2 – Supaya kaumnya tidak jatuh ke dalam tuduhan palsu dan menisbatkan perbuatan zina, (Tafsir Al-Qurtubi: 11/92).
Kedua: Dari Sunnah
1 – Dari Anas bin Malik radhiyallahu ‘anhu, bahwa Nabi ﷺ bersabda:
“Janganlah salah seorang dari kalian berharap mati karena musibah yang menimpanya. Jika dia tetap ingin (berharap mati), hendaklah dia berdoa: ‘Ya Allah, hidupkanlah aku selama kehidupan itu baik untukku, dan wafatkanlah aku jika kematian itu lebih baik untukku,’” (Sahih Bukhari: 5671. Sahih Muslim: 2680)
Indikasi Dalil:
Bahwa sabda beliau, “Janganlah salah seorang dari kalian berharap mati karena musibah yang menimpanya,” mengandung larangan untuk berharap mati karena musibah yang datang.

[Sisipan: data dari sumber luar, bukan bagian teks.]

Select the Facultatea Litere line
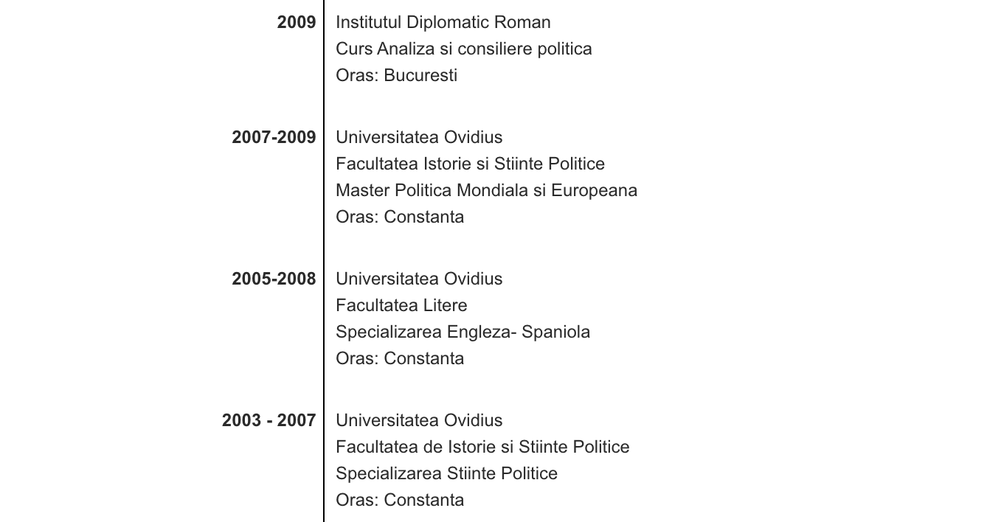The width and height of the screenshot is (987, 522). [401, 305]
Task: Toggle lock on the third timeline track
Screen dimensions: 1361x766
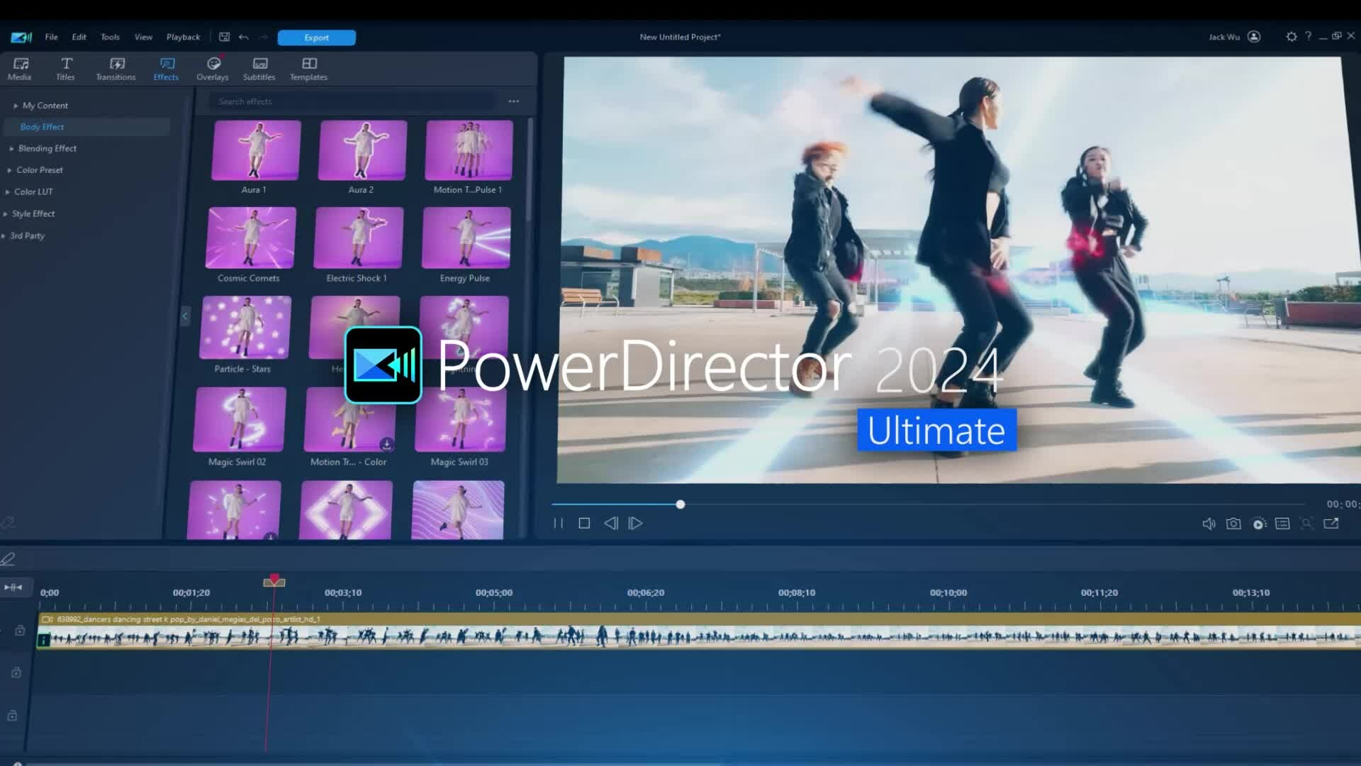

Dan sabda beliau, “(Dan wafatkanlah aku jika kematian itu lebih baik bagiku)” menunjukkan bolehnya berdoa mengharapkan kematian, karena takut akan fitnah (ujian atau godaan) dalam agamanya, (Syarah Sahih Bukhari li Ibni Bathal: 10/111, Syarah An-Nawawi ala Muslim: 17/7)

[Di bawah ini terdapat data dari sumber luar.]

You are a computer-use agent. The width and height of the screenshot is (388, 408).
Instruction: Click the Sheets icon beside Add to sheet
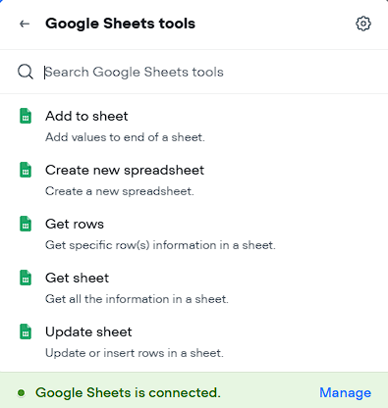tap(26, 116)
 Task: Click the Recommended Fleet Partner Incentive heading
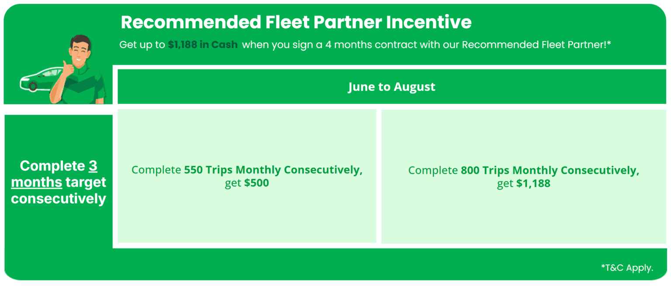click(296, 22)
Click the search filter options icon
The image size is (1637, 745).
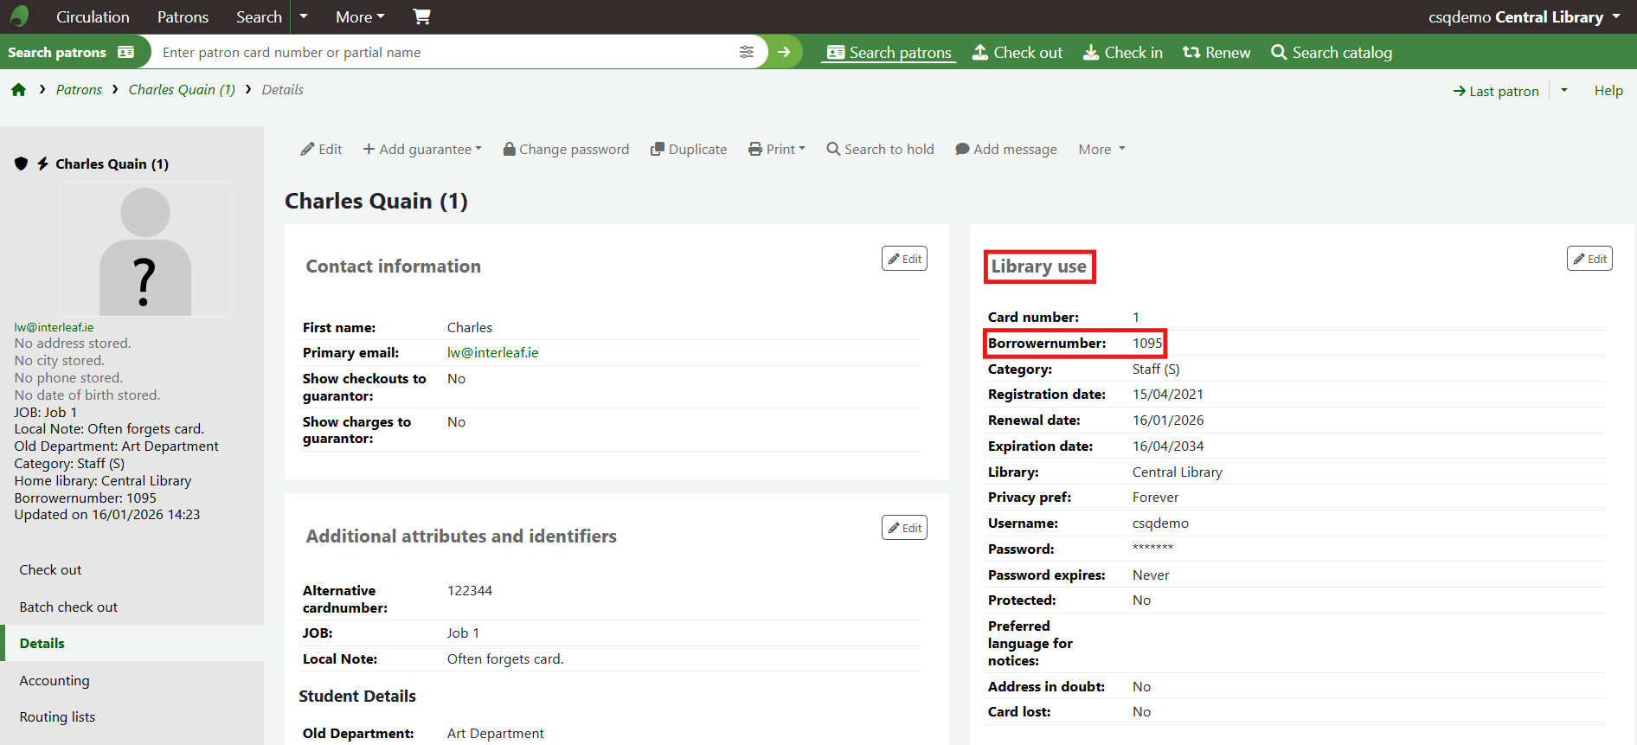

2 – Dari Abu Hurairah radhiyallahu ‘anhu, ia berkata: Aku mendengar Rasulullah ﷺ bersabda:
“Tidak ada seorang pun yang amalnya bisa memasukkannya ke dalam surga.” Para sahabat bertanya: “Tidak juga dengan engkau, wahai Rasulullah?” Beliau menjawab: “Tidak, termasuk juga aku, kecuali jika Allah meliputiku dengan karunia dan rahmat-Nya. Maka lakukanlah amalan dengan tepat dan mendekatlah pada yang benar, dan janganlah salah seorang di antara kalian mengharapkan kematian: Jika ia orang yang berbuat baik, semoga ia menambah kebaikan, dan jika ia orang yang berbuat keburukan, semoga ia mendapat kesempatan untuk bertobat,” (Sahih Bukhari: 5673. Sahih Muslim: 2816)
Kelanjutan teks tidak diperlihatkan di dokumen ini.